Regione. Di recente si è aperta una polemica sulla sanità locale incentrata, in particolare, sulla fusione, avvenuta nel 2008, tra il Santa Corona di Pietra Ligure e l’Asl2 Savonese. Sulla questione, interviene Rosavio Bellasio, candidato nella lista del Pdl alle prossime elezioni regionali.
“A mio parere – dichiara -, la questione è importante ma deve necessariamente essere inquadrata nella risoluzione del vero problema che attanaglia la sanità ligure: l’assoluta mancanza di autonomia dalla Regione delle Aziende, siano esse Asl o Aziende Ospedaliere”.
“Com’è noto – spiega Bellasio -, il nostro sistema sanitario è costituito da Aziende Sanitarie Locali, in Liguria in numero di cinque, e da Aziende Ospedaliere (dal 2008 ridotte da tre, ivi incluso il Santa Corona, ad una soltanto: il San Martino di Genova). Malgrado il termine ‘azienda’ sia sinonimo di autonomia gestionale nel raggiungere gli obiettivi e i risultati fissati, la Regione, in realtà, esercita su di esse un controllo asfissiante.
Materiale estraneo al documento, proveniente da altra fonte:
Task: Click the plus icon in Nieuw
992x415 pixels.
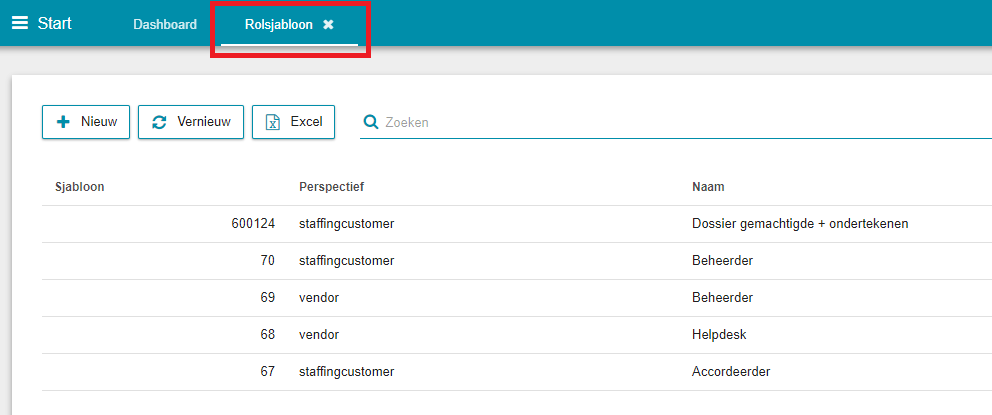Action: pyautogui.click(x=63, y=122)
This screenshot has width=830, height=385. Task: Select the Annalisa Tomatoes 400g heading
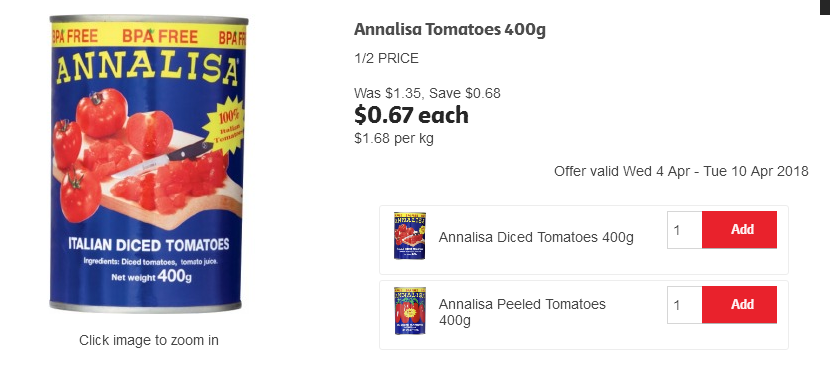tap(449, 30)
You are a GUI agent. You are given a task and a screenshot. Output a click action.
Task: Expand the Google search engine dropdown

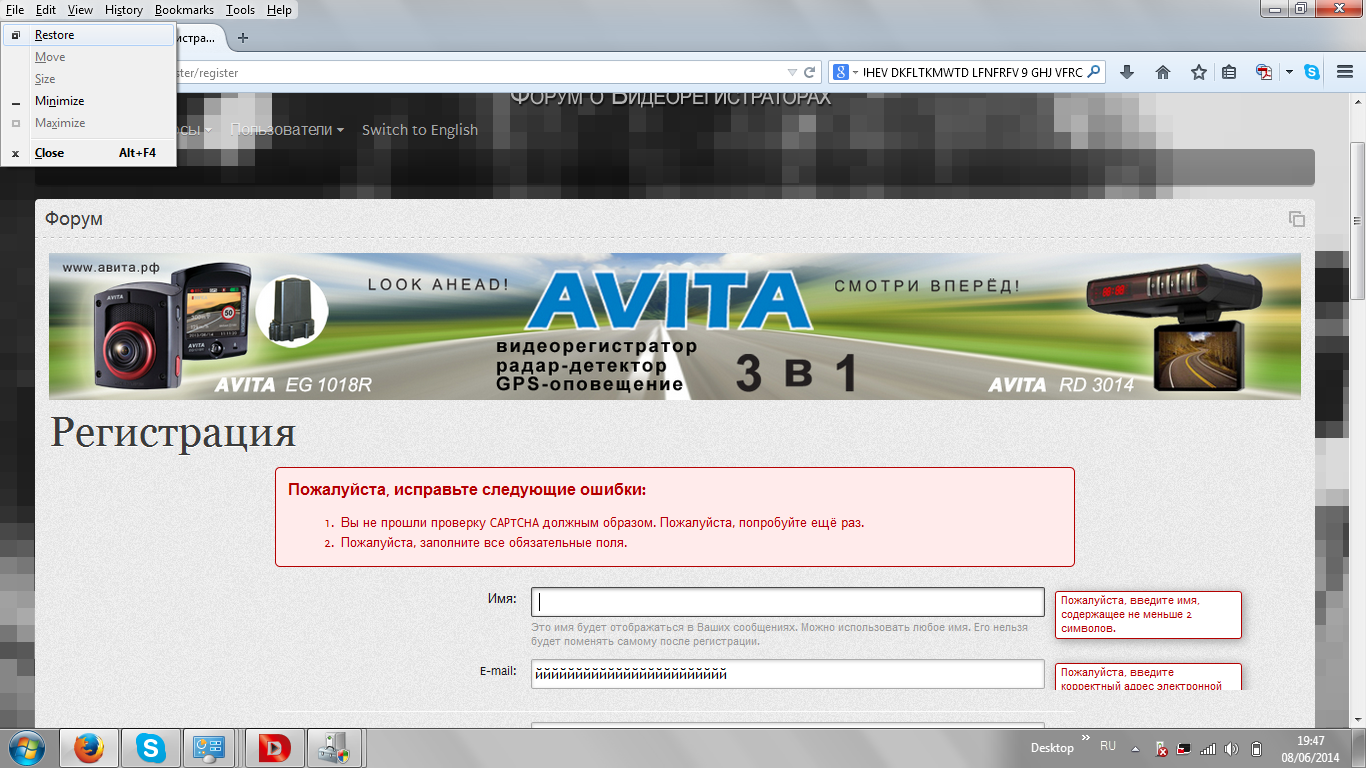845,72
Tutto o quasi passa attraverso il vaglio e l’autorizzazione della Regione (dall’assunzione di un dipendente alle spese più minute)”.
“Se guardiamo ai fatti – continua l’esponente del Pdl -, le Aziende sono diventate Uffici Decentrati della Regione, perché di azienda non hanno più le caratteristiche. E allora, per non cadere nella famosa disputa dei polli di Renzo, che litigavano senza alcun costrutto, ha poco senso discutere sul nome, sulla forma giuridica, su unificazione o scissione se poi, in realtà, tutto è deciso in Regione”.
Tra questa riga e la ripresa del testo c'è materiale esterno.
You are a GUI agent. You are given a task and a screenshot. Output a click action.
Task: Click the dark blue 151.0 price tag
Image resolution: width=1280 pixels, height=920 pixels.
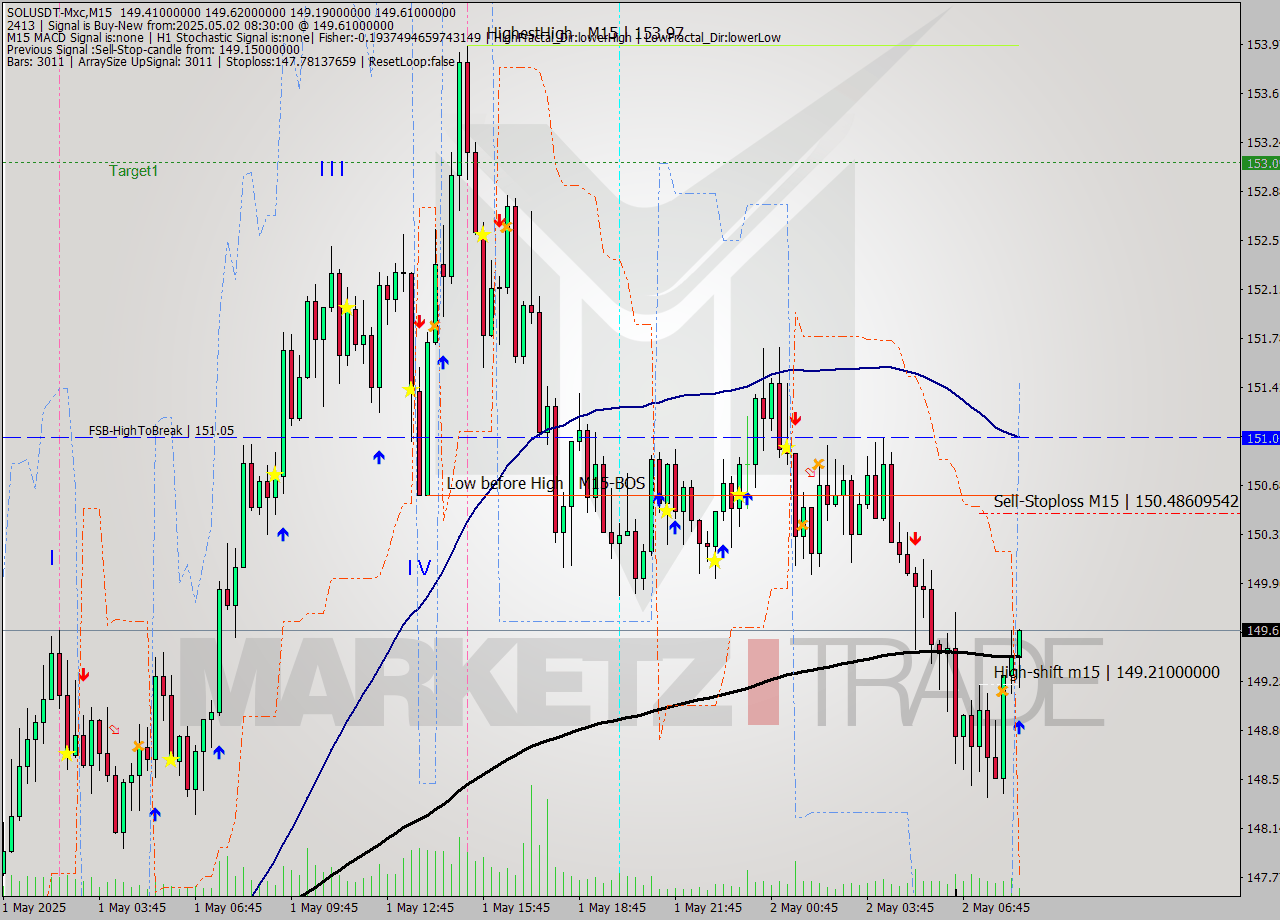(x=1259, y=438)
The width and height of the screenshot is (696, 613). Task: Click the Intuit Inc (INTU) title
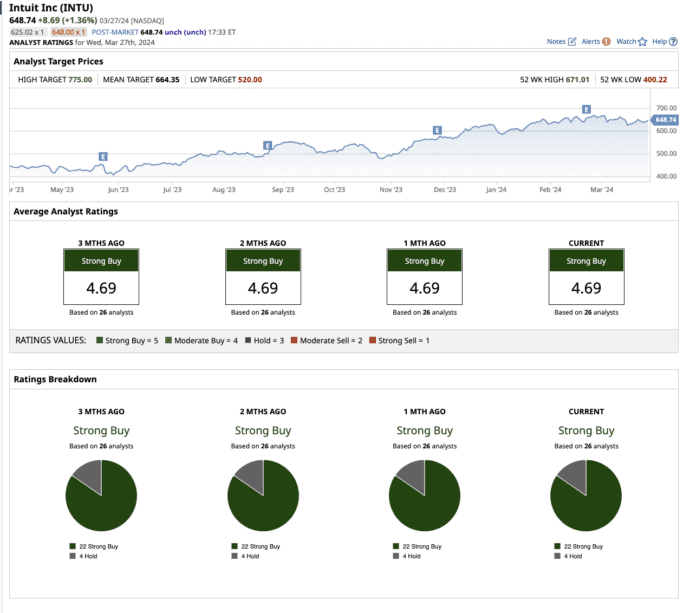pos(52,8)
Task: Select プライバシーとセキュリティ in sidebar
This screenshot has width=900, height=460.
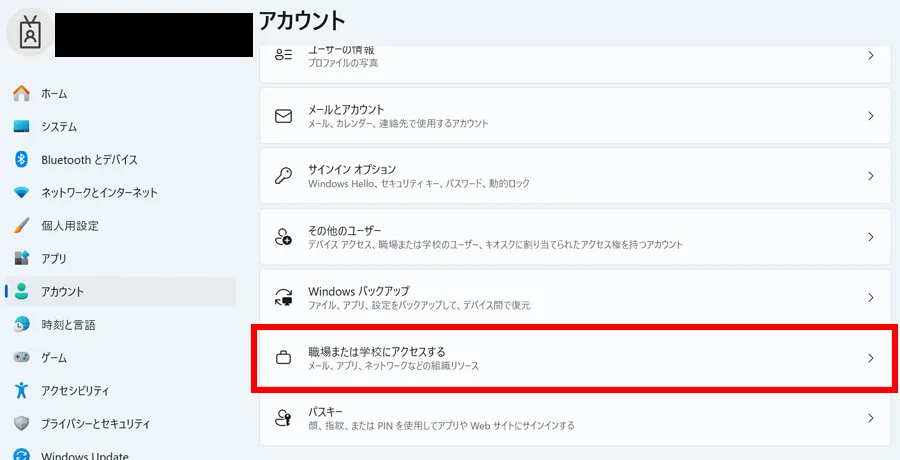Action: (95, 423)
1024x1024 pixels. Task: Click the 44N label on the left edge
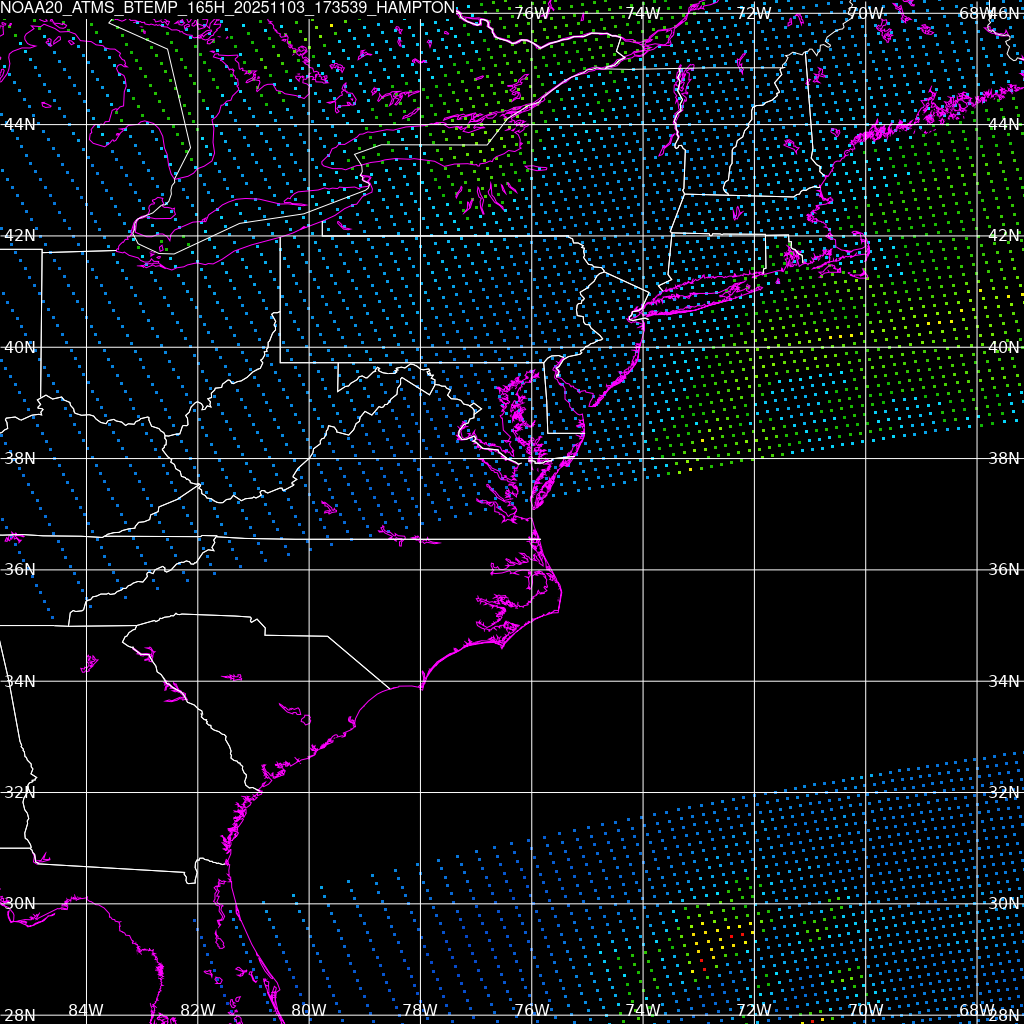click(x=20, y=124)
“La coalizione di cui faccio parte – conclude – si propone invece, come dice lo stesso Ministro Fazio, di ‘far uscire la politica dalla sanità’, anche ridando alle Aziende del Sistema Sanitario autonomia e responsabilità vere, strumenti irrinunciabili per una gestione delle risorse nel solo ed esclusivo interesse della collettività”.